» **TASK INSTRUCTIONS**
Provide again, from the entries below, every line from the one containing "e-Dnevnik za roditelje i učenike (1383, 1180)" through the one containing "marzo 2016 (170, 2509)", exactly as written, and no other line.

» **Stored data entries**
-=-=-=-=-
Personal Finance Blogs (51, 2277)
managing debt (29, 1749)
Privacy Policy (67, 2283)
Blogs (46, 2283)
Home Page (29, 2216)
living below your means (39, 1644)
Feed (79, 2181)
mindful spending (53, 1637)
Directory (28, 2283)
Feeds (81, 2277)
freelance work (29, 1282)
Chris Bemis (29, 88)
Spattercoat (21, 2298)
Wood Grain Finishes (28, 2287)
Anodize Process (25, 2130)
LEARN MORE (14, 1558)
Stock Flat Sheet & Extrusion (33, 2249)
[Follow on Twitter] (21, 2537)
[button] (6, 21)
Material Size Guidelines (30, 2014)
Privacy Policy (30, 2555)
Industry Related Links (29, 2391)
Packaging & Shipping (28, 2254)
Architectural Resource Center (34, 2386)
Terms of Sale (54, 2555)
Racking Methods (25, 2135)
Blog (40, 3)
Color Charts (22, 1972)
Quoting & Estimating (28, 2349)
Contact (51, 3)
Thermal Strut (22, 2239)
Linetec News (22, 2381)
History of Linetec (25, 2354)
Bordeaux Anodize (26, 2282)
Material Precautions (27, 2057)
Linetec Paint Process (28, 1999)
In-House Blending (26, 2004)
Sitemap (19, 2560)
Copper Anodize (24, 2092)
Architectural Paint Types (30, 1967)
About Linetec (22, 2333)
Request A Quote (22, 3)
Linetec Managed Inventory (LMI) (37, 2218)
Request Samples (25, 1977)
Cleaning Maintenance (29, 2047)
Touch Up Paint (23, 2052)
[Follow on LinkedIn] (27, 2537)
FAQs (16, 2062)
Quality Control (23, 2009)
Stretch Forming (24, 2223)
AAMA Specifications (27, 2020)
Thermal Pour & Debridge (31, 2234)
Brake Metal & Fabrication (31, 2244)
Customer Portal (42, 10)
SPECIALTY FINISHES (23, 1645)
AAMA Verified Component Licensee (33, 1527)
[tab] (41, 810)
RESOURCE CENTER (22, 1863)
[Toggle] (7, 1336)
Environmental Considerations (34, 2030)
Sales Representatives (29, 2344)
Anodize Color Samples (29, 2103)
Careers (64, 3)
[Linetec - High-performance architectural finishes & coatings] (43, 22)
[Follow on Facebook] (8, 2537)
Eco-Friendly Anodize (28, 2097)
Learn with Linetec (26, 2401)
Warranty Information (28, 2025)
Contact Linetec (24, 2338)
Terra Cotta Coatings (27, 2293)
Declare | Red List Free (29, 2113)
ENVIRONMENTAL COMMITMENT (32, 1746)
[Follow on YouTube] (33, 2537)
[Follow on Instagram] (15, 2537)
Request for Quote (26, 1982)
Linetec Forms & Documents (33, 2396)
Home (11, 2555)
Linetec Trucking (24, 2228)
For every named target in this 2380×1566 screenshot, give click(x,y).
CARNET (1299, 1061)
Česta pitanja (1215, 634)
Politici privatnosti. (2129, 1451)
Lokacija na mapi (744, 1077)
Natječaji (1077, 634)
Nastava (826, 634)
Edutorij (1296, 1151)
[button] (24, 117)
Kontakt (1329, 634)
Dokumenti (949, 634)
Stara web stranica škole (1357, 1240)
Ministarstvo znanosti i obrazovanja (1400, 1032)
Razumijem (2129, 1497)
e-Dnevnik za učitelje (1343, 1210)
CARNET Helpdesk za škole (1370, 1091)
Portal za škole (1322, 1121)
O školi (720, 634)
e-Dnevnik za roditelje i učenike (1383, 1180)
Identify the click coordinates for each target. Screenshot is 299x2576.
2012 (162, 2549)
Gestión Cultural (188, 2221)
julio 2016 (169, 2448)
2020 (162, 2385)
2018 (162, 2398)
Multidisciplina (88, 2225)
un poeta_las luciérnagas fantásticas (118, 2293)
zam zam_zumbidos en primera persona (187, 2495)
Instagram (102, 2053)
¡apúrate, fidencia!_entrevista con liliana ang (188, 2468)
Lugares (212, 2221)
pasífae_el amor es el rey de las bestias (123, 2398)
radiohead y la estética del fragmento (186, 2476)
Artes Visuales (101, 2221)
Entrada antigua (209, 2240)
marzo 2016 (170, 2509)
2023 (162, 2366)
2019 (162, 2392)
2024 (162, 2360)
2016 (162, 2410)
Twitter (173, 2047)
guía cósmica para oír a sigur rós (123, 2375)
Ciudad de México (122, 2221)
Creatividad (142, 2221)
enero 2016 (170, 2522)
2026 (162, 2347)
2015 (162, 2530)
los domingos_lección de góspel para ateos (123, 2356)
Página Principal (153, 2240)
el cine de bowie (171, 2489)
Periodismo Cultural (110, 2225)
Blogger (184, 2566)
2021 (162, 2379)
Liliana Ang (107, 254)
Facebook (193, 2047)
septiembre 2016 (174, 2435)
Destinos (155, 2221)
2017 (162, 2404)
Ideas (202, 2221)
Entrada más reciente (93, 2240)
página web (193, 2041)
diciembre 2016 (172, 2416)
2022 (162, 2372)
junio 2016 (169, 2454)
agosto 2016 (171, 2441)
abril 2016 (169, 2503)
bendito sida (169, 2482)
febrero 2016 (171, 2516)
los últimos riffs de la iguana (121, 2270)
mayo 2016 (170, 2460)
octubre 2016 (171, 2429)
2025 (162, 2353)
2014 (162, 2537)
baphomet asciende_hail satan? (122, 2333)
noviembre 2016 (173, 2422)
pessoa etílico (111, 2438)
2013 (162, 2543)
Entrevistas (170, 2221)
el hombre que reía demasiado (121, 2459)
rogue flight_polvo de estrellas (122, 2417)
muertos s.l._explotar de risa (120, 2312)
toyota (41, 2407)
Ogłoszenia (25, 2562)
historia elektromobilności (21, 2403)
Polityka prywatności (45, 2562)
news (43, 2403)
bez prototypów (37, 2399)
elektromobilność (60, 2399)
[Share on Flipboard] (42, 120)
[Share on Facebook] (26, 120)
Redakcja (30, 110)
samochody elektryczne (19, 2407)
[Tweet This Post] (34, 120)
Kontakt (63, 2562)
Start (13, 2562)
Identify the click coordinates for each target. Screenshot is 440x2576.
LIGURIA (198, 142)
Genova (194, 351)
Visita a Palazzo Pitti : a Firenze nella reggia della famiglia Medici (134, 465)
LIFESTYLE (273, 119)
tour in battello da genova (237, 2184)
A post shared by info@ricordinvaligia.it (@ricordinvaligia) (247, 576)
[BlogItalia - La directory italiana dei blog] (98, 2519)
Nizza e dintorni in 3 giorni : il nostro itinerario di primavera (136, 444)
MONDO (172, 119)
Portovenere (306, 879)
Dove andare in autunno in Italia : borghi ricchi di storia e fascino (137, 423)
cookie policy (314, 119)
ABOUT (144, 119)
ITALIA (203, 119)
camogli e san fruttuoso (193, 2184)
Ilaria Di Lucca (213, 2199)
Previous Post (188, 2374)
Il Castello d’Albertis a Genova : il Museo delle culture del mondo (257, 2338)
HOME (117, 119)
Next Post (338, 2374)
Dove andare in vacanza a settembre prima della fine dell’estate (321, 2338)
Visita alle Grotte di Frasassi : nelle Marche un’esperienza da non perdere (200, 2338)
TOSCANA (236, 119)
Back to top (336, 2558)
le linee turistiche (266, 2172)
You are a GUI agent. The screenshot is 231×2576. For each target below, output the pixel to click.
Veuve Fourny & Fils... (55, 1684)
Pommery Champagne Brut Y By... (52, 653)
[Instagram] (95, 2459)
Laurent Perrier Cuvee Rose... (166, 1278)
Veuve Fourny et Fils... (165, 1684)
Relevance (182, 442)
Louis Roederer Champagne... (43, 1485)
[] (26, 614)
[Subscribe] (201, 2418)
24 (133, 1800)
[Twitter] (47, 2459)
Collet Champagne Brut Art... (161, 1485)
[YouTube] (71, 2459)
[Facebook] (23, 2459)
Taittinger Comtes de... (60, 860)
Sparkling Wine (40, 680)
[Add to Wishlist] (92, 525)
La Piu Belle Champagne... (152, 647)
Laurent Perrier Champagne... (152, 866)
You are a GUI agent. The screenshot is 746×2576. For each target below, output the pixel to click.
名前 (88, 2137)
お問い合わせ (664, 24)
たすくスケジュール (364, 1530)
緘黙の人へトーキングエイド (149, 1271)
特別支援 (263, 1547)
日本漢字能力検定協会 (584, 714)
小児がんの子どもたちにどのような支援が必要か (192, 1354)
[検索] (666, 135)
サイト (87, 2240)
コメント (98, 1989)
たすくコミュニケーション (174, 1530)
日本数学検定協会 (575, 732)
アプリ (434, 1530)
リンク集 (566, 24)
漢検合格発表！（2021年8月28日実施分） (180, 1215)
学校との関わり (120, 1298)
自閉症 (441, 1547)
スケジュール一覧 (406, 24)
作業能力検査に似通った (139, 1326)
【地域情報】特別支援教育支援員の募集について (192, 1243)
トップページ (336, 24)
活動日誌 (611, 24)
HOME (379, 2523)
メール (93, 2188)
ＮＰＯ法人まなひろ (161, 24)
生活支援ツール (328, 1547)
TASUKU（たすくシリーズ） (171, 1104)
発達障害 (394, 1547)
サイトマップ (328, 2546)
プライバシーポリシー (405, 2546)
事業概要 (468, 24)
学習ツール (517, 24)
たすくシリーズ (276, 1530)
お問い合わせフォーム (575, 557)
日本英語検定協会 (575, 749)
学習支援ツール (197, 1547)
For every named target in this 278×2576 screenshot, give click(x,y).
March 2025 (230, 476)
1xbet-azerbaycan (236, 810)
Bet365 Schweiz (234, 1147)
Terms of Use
-=-=-=-=-
» **TASK RESULT**
e-Dnevnik za roditelje i učenike (1383, 1180)
Identify the click coordinates for each target. Screenshot is 299x2576.
2012 (162, 2549)
Gestión Cultural (188, 2221)
julio 2016 (169, 2448)
2020 (162, 2385)
2018 (162, 2398)
Multidisciplina (88, 2225)
un poeta_las luciérnagas fantásticas (118, 2293)
zam zam_zumbidos en primera persona (187, 2495)
Instagram (102, 2053)
¡apúrate, fidencia!_entrevista con liliana ang (188, 2468)
Lugares (212, 2221)
pasífae_el amor es el rey de las bestias (123, 2398)
radiohead y la estética del fragmento (186, 2476)
Artes Visuales (101, 2221)
Entrada antigua (209, 2240)
marzo 2016 (170, 2509)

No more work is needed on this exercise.